Sediqi Sediqi, a spokesperson for President Ashraf Ghani condemned the murder, calling it “cowardly and heinous.”
“The Afghan government strongly condemns it and conveys message of condolence and sympathy to her family and friends,” Sediqi said in a tweet. “The current senseless violence against our people must end.”
At 7 a.m. local time, unidentified gunmen shot and killed Maiwand and her driver in an attack on their vehicle in Jalalabad, the capital of the eastern province of Nangarhar, a statement from the provincial media office said. She was a reporter at Enikas Radio and TV in Nangarhar and this is an incident that underscores an increasing trend of violence against journalists in the country.
No one has claimed responsibility for the attack, but Reuters cited Afghan interior ministry spokesman Tariq Arian as saying that – over the past 15 years – the Taliban has been behind the majority of attacks on journalists.
CNN has reached out to the Taliban for comment. Meanwhile Reuters has cited Taliban spokesman Zabihullah Mujahid as saying he denied the group’s involvement in the incident.
“She was on the way to office when the incident happened,” Attaullah Khogyani, spokesman for the provincial governor, told Reuters.
Enikas has been targeted before, with its owner, Engineer Zalmay, kidnapped for ransom in 2018.
Maiwand is also not the first of her family to be targeted. Five years ago, her mother, also an activist, was killed by unknown gunmen.
“With the killing of Malalai, the working field for female journalists is getting more smaller and the journalists may not dare to continue their jobs the way they were doing before,” Nai, an organization supporting media in Afghanistan, said in a statement.
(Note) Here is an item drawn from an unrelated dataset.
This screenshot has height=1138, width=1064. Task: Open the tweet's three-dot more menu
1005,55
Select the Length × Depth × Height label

Last month, Elyas Dayee, a Radio Azadi journalist, was killed in a bomb blast in the southern Helmand province, and Yama Siawash, a former TOLOnews presenter, was killed in a similar blast in Kabul.
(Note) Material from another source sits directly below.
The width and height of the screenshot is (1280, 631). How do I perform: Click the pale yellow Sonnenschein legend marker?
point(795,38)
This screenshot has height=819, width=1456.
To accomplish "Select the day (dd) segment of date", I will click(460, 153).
The Afghan government, German embassy, EU delegation and British ambassador condemned growing attacks on journalists and activists.
International donors and governments have also expressed apprehension about a possible reversal of progress on women’s rights over the last two decades if the Taliban return to any sort of power with the withdrawal of foreign troops from the country next year.
The Taliban’s hardline rule was marked by oppressive laws for women up until the group was toppled following a 2001 US-led invasion of Afghanistan.